Newer still is Latisse, the prescription eyelash lengthener. It came on the market in 2008, after doctors discovered that the active ingredient in a glaucoma drug, bimatoprost, had the startling effect of causing patients to grow long, luxuriant lashes. (Linda Branagan, a health care consultant from San Francisco who was diagnosed with glaucoma last year, said, “I am pretty happy to have great lashes as a side effect of not going blind.”)

It works well — in fact, a little too well. Ellen Marmur, an assistant clinical professor of dermatology at Mount Sinai Medical Center, shows patients how to trim the eyelashes while holding them steady with an eyelash curler. “Otherwise, they get so long they interfere with their glasses.” (After about a month, you don’t have to use Latisse every day; twice a week will suffice.) Even the rather alarming side effect of the drug — that it can make blue eyes darker — hasn’t deterred clients. “And by the way, it’s not really true,” Dr.
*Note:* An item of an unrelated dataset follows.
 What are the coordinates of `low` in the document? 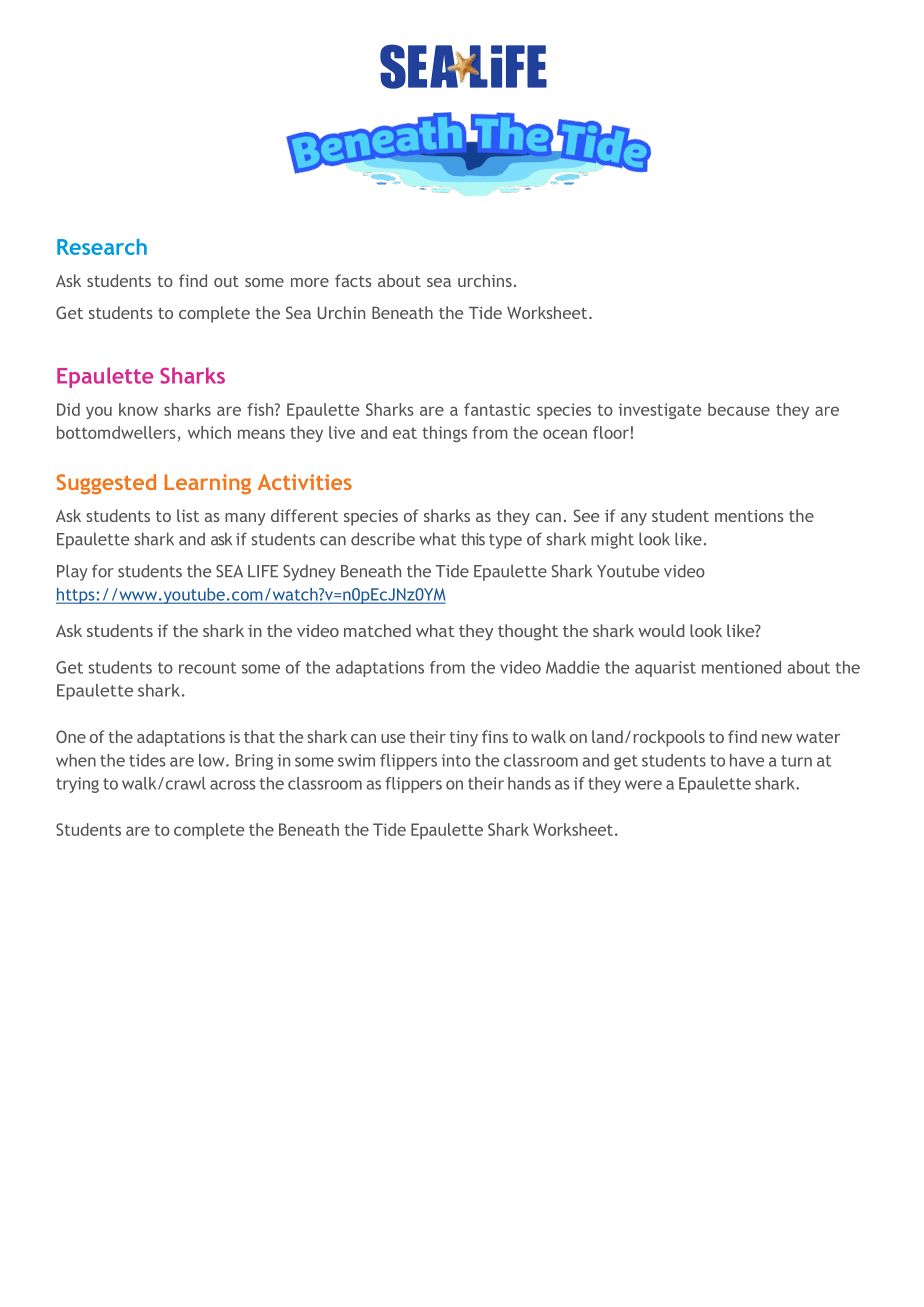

Marmur added, “though it can make hazel eyes darker, by increasing the number of dark specks of pigment in the midst of the green.”

It did deter me. I have exactly the kind of hazel eyes that were just daring Latisse to mess with them. So I opted instead for the lash extensions. Because I was a little nervous about anyone hovering around my eyes with pointy instruments, I, just as any Kardashian would, paid $500 to Courtney Akai, widely thought to be the diva of eyelash extensions in New York.

“Welcome to my Pink Palace,” she cried as I walked in, and indeed it was floor-to-ceiling pink. A shrine to Hello Kitty stood in one corner. She patiently discussed types of extensions, colors (pink or green: an option!) and length. I decided to be bold, though not purple-lash bold; just kind of a couple of millimeters longer than I thought I’d be comfortable with. And I was right.

“You have to be a little O.C.D. to do this all day long,” Ms. Akai said, as she cheerfully and meticulously glued 90 to 130 tiny silk hairs to each of my own lashes. It took about two and a half hours, and she did only the top lashes (she can also do the bottoms). Since I asked for a glue for sensitive eyes, I was told they would probably fall off within two weeks. Yet they’re still there three weeks later, making me look like a superannuated Betty Boop.

Next time (if there ever is a next time, because even after an hour of lying motionless like that, I felt the need to join the Rockettes to regain my sanity), I would pick something a bit more natural. I just don’t live a big-lash life. It was like walking around with a tiara all the time, while not, in fact, being the queen or Miss America.

Diane Ackerman, the naturalist and author of works like “A Natural History of the Senses,” summed up the current craze best for me. “Eyelashes evolved to keep debris out of our delicate eyes, and long ones do suggest femininity and youth,” she said. “But the ones woman are wearing now look more like an accessory than makeup, the equivalent of high-heeled pointy shoes for the eyes.”

And there’s something about these eye accessories that may be glam and sexy — but at a distance. They don’t invite intimacy. They’re for making statements, not love. “If you enjoy the tenderness of entwining eyelashes with a loved one until you’re not quite sure whose eyelashes are whose,” Ms. Ackerman said, “then your own silky strands work best.”